I've always thought that the "naming things" refers to the more subtle problem of giving things unique identifiers in distributed systems, rather than coming up with variable names.
"Naming things" includes systems like MAC address allocation, IP address allocation, DNS, URLs for documents, process IDs, name to inode mapping in filesystems, autoincrement primary keys in databases, etc.
Any ideas on what Karlton really meant with the quote?
It seems to me that this quote makes a rather standard usage of the "Zeugma" [1] figure of speech. It consists in putting next to each other two things of very different nature. In that case we have the very technical problem of invalidating caches on the one hand, and the much higher level problem of naming things on the other hand.
That produces a rather stylish quote.
But if Phil Karlton was actually referring to the technical problem of assigning unique identifier as you suggest, the figure of speech is lost and the quote becomes less stylish.
So I prefer tho read "naming things" as the very general problem of naming things.
I always assumed it was the more general "coming up with names" - for variables, hostnames, project names etc.
The non-human-readable things like MACs, IPs and auto-increment keys are easy. But when I have to come up with a short, memorable and non-confusing name for something like a script that can take me longer than writing the code.
Unique IDs are easy on a single machine, but (just like cache invalidation) become surprisingly complex in a distributed system.
For example, how to assign unique MAC numbers to network cards without a centralised database that has to be modified for each card manufactured? Vendors get address space blocks, and probably split these further into blocks for factories and production lines.
Generating unique autoincrement row numbers in a distributed database or process IDs in a cluster is also a complex problem if it has to be faster than any communication between the nodes.
Designing the layout of IP addresses, architecture of DHCP and DNS, and the very idea of URLs are fantastic pieces of Computer Science work. Easy to use, but a hard problem for the original designers!
But of course, I have no idea what Karlton had in mind with the quote. "Naming things" as "assigning unique identifiers" always felt appropriate with cache invalidation, as both are problems that are easy for single cores/machines, but very complex in distributed systems.
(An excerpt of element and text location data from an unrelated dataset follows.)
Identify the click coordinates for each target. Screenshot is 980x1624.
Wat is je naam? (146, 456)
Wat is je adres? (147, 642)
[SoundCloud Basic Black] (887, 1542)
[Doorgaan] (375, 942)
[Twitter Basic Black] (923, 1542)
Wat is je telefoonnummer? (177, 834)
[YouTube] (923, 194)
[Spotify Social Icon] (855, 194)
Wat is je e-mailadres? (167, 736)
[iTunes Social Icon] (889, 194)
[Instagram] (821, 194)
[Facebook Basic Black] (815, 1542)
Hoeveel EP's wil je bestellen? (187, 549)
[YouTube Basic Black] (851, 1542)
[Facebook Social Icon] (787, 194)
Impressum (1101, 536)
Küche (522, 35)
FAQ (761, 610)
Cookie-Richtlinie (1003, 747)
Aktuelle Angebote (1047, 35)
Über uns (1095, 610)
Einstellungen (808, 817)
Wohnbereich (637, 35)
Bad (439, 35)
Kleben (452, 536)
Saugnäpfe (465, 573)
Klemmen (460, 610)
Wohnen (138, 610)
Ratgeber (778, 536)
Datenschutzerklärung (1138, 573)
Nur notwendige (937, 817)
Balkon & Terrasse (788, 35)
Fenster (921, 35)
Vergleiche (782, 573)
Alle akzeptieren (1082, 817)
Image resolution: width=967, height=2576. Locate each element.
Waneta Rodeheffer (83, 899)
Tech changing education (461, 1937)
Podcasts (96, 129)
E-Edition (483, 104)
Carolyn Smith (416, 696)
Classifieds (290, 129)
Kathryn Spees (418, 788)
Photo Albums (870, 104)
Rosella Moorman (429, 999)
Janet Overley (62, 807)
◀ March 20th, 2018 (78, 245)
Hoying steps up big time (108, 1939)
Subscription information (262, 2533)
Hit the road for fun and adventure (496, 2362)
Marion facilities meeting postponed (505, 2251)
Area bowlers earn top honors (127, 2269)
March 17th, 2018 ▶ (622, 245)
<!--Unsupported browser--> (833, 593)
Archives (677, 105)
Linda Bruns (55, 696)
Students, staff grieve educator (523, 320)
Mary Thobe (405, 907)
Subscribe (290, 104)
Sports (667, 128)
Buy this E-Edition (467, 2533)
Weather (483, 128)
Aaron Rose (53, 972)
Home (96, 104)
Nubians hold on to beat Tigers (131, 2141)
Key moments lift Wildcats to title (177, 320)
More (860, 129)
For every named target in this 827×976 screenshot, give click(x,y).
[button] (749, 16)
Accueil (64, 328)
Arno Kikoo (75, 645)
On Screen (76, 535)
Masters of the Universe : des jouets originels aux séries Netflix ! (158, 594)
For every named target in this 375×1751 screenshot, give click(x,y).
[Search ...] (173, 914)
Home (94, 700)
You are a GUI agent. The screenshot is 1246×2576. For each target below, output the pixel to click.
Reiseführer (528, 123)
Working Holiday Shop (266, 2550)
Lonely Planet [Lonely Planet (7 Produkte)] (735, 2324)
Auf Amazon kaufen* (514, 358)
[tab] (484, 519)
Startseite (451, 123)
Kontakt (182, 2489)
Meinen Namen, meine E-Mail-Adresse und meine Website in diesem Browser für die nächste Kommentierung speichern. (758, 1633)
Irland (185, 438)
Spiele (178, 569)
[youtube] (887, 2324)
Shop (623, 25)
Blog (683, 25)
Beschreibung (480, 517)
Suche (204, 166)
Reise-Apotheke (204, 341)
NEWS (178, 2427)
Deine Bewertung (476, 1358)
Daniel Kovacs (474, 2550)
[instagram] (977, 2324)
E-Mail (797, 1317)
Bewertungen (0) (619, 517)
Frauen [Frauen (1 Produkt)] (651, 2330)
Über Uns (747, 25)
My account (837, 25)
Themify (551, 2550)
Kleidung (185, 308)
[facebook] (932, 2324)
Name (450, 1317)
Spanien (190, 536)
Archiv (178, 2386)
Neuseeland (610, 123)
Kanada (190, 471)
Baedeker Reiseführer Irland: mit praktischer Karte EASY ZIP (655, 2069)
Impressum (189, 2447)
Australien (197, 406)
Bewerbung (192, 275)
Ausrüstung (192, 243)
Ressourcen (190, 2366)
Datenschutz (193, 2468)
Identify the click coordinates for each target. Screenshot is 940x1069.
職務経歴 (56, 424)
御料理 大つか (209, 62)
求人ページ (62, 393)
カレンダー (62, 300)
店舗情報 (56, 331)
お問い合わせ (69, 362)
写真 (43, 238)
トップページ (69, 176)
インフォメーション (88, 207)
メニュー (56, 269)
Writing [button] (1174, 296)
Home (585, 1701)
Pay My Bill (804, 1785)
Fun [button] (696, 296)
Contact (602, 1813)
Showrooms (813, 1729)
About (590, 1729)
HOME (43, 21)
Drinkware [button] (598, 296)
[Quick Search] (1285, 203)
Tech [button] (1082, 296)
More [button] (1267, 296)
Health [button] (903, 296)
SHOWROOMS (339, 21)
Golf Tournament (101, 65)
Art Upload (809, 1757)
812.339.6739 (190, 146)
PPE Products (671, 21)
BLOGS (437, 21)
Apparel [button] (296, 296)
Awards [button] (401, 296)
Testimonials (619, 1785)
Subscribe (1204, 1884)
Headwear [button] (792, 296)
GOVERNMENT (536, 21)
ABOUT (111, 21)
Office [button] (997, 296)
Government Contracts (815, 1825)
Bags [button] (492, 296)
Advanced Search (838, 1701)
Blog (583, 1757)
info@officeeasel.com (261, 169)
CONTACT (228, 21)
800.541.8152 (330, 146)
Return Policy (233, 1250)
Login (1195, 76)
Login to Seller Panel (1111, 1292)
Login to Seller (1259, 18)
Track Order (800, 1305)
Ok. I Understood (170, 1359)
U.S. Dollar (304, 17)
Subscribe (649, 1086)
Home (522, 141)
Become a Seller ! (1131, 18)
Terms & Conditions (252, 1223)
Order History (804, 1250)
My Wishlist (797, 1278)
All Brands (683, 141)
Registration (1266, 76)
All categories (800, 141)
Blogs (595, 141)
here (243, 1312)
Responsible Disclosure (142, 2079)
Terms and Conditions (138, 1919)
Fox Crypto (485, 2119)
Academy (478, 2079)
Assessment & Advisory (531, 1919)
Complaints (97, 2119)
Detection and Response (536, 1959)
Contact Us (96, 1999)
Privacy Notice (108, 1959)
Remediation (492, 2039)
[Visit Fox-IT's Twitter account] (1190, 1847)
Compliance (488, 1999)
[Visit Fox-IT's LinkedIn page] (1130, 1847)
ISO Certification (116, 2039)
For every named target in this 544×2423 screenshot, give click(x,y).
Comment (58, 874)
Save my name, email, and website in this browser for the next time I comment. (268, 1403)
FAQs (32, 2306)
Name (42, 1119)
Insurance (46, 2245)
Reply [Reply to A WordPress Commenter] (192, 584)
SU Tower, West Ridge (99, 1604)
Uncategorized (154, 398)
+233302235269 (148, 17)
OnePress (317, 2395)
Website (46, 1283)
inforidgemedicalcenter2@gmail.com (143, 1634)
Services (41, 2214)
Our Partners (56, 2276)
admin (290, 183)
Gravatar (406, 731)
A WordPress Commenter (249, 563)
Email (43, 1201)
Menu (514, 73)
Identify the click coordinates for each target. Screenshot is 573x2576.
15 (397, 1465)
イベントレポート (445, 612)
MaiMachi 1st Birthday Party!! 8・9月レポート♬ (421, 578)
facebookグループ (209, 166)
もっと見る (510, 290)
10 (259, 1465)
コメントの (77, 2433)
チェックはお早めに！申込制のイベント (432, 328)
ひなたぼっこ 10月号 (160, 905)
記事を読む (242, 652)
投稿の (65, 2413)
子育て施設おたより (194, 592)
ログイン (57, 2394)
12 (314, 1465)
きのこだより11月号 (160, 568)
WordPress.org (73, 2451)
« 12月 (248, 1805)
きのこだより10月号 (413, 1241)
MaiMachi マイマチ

>The difficulty only arises if the body of a nested function refers directly (i.e., not via argument passing) to identifiers defined in the environment in which the function is defined, but not in the environment of the function call.
Also, the version I know has much more bite:
>There is also a variation on this that says there are two hard things in computer science: cache invalidation, naming things, and off-by-one errors.
what's the name for the four hard things concurrency, in computer science: cache invalidation, off-by-one errors, naming things, and whatever the last one is called?
> -- Phil Karlton